The hits._score and max_score parameters in the search results were ignored before. In fact, they all refer to the relative measure of the matching degree between the document and the specified search query. The higher the score, the higher the matching degree. However, queries do not always need to generate scores, especially when they are only used to "filter" document sets, Elastic search detects these situations and automatically optimizes query execution to avoid calculating useless scores.
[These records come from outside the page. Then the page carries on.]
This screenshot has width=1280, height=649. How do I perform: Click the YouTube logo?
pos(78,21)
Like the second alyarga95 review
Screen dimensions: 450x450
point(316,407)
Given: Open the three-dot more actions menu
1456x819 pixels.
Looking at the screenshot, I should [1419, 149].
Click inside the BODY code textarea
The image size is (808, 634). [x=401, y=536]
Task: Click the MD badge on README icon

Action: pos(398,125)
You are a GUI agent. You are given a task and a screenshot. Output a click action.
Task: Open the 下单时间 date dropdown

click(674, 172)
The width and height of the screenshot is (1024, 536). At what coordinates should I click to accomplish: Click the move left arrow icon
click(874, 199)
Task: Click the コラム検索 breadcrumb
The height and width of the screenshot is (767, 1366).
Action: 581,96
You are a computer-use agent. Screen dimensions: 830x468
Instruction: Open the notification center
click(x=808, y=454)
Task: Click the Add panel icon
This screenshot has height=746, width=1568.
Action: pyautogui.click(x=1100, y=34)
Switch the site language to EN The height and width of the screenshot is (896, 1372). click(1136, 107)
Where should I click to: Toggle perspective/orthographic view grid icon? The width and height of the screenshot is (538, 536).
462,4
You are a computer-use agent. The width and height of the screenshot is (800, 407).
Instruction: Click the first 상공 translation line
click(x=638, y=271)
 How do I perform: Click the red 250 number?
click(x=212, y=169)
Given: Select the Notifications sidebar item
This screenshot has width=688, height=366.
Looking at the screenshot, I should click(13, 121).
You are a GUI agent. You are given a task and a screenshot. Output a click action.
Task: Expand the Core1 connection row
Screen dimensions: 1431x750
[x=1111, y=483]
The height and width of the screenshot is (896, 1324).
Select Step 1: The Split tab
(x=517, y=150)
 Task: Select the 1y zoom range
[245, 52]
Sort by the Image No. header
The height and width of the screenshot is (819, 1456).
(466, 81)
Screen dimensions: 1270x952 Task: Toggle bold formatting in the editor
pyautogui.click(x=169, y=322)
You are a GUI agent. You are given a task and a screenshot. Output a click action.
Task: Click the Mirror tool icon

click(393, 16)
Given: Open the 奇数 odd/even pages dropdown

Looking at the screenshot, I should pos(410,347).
Both bool search and range search support filtering operations, such as (within bool):

// Filtration yields 20000 <= balance <= 30000 documents
GET /bank/_search
{
  "query": {
    "bool": {
      "must": { "match_all": {} },
      "filter": {
        "range": {
          "balance": {
            "gte": 20000,
            "lte": 30000
          }
        }
      }
    }
  }
}

7. Aggregation operations

Aggregation provides data grouping and statistics (which can be understood as group by in SQL). In Elastic search, when a search is executed and a result is returned, the aggregation result is separated from the hit result (that is, the actual return to hits). Queries and aggregations can be run, and the results of two (or any) operations can be obtained at one time, thus avoiding the time consumed by using a concise API for network roundtrip.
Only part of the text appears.